3.3 Inelastic Scattering Techniques: Chemical and Electronic State Information

  • Electron Spectroscopic Techniques
  • Refs: Luth, Panel 2; Prutton, Chap 2, page 11-17; Woodruff and Delchar, Chap 3, section 3.1; H. Ibach, Electron Spectroscopy for Surface Analysis (1977), L. Feldman and J.W. Mayer, Fundamentals of Surface and Thin Film Analysis (1986); J.M. Walls (ed) Methods of Surface Analysis (1988); D. Briggs and M.P. Seah, Practical Surface Analysis, vol I (1990); J.C. Riviere, Surface Analytical Techniques (1990); H. Ibach, Electron Energy Loss Spectrometers (1991), G.C. Smith, Surface Analysis by Electron Spectroscopy (1994), plus electron optics books quoted by these authors. A somewhat extended version of these notes, with more references but fewer diagrams, is given my book, chapter 3.3.
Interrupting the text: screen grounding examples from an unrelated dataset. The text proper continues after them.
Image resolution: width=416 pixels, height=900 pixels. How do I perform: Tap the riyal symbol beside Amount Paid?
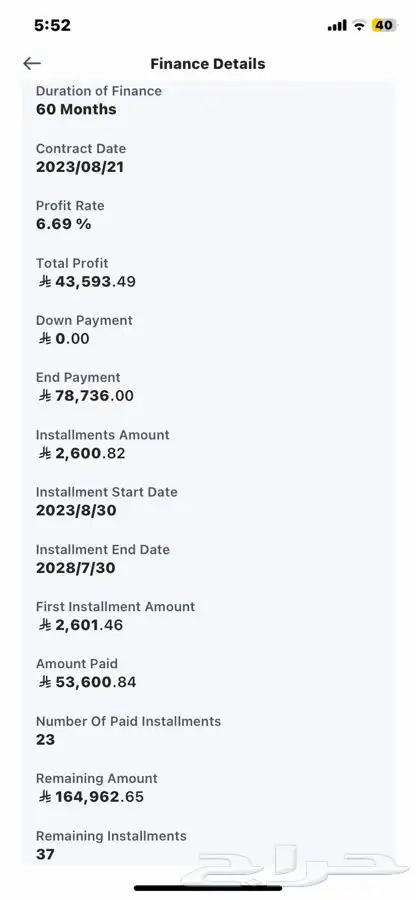point(45,682)
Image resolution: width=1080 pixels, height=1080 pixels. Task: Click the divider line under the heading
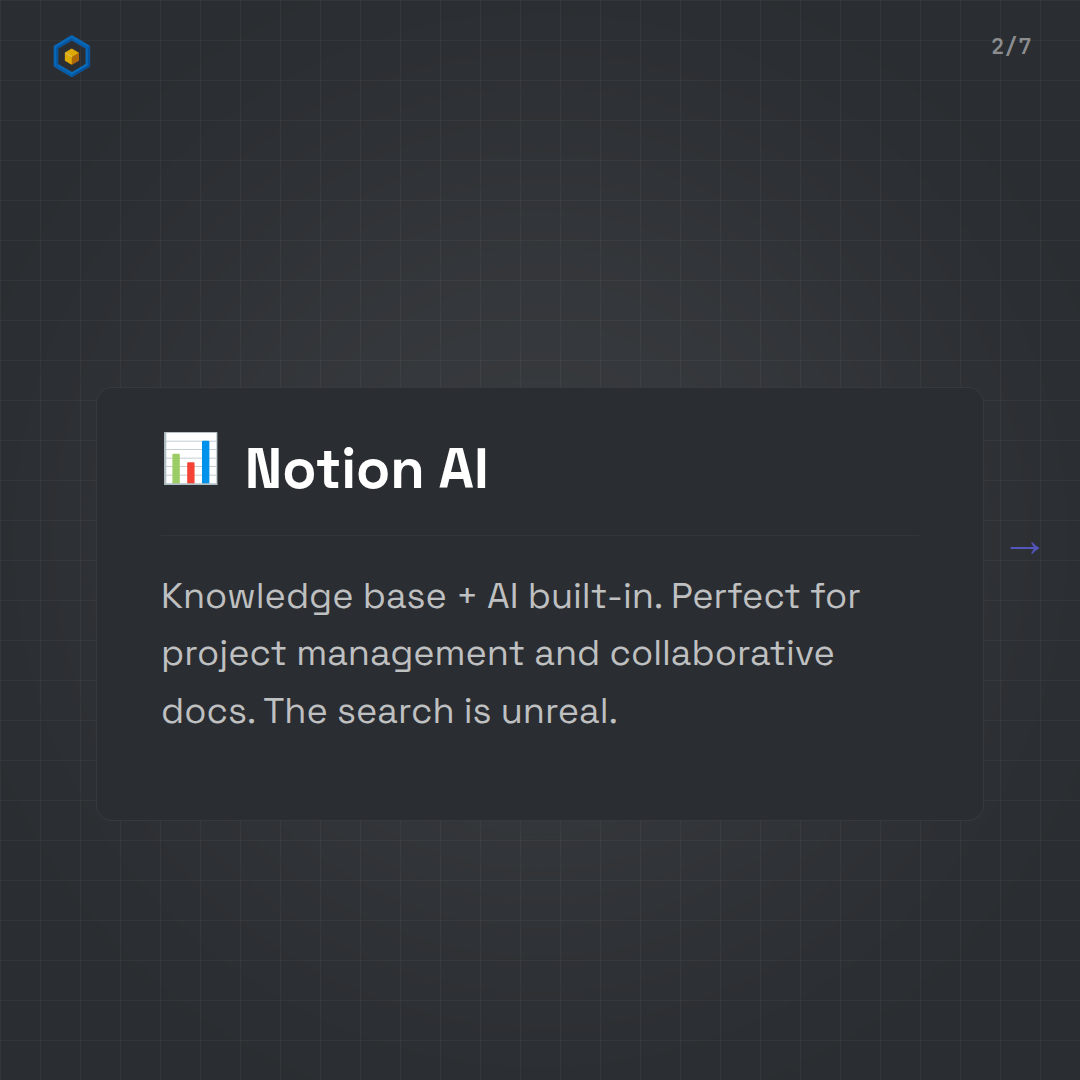point(540,536)
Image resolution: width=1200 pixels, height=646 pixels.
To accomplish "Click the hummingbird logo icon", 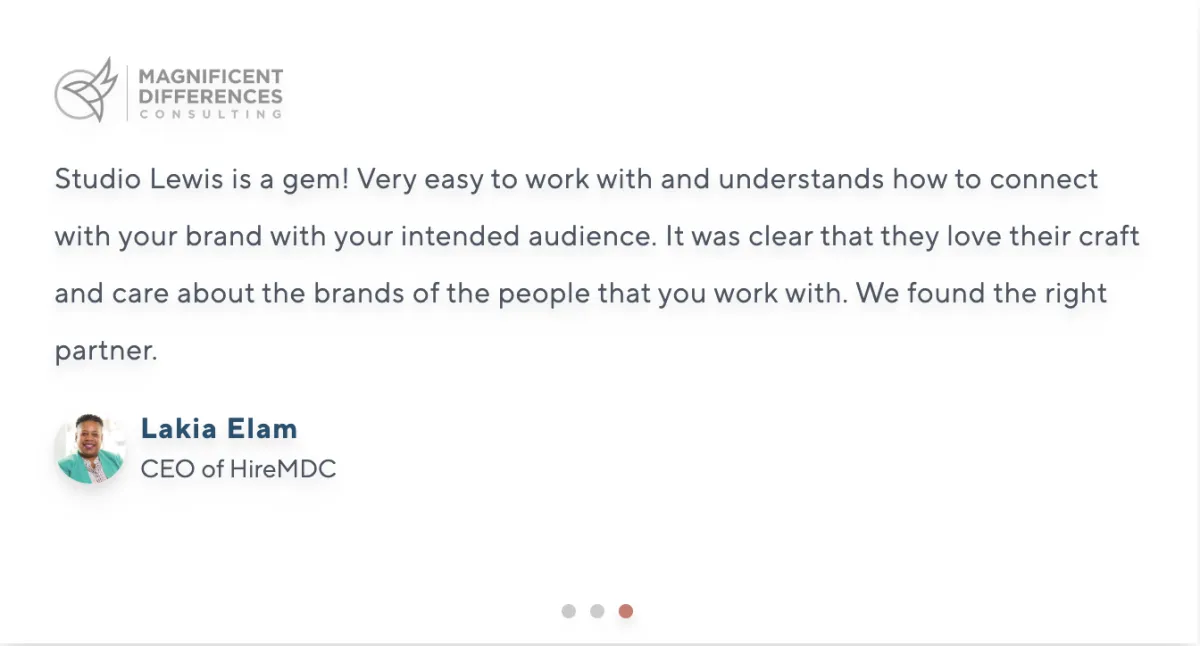I will coord(86,89).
    If we bombard a sample with electrons or photons, electrons will be emitted which have an energy spectrum, shown schematically in diagram 70 for the case of electron bombardment. The most well-known historical example is the photoelectric effect, and the modern version in UHV is called Photoemission. Electron emission is also commonly used; for example secondary electrons are the signal normally used to form an image in the Scanning Electron Microscope (SEM), and AES uses Auger electrons to determine surface chemical composition. Ion emission is also known, but is less widely used.

    The problem of measuring the energy spectrum is non-trivial. There are various possible geometries for the analyzers and the measurements can be performed in an angle-integrated or angle-resolved (AR) mode. Thus we have a profusion of acronyms, e.g. UPS, Ultra-violet Photoelectron Spectroscopy, not a parcels service; ARUPS, the angular resolved version of the same technique, which is used to study surface states; XPS, X-ray Photoelectron Spectroscopy, also known as ESCA, Electron Spectroscopy for Chemical Analysis; and Electron Energy Loss Spectroscopy, which comes in two varieties (EELS and (High Resolution) HREELS).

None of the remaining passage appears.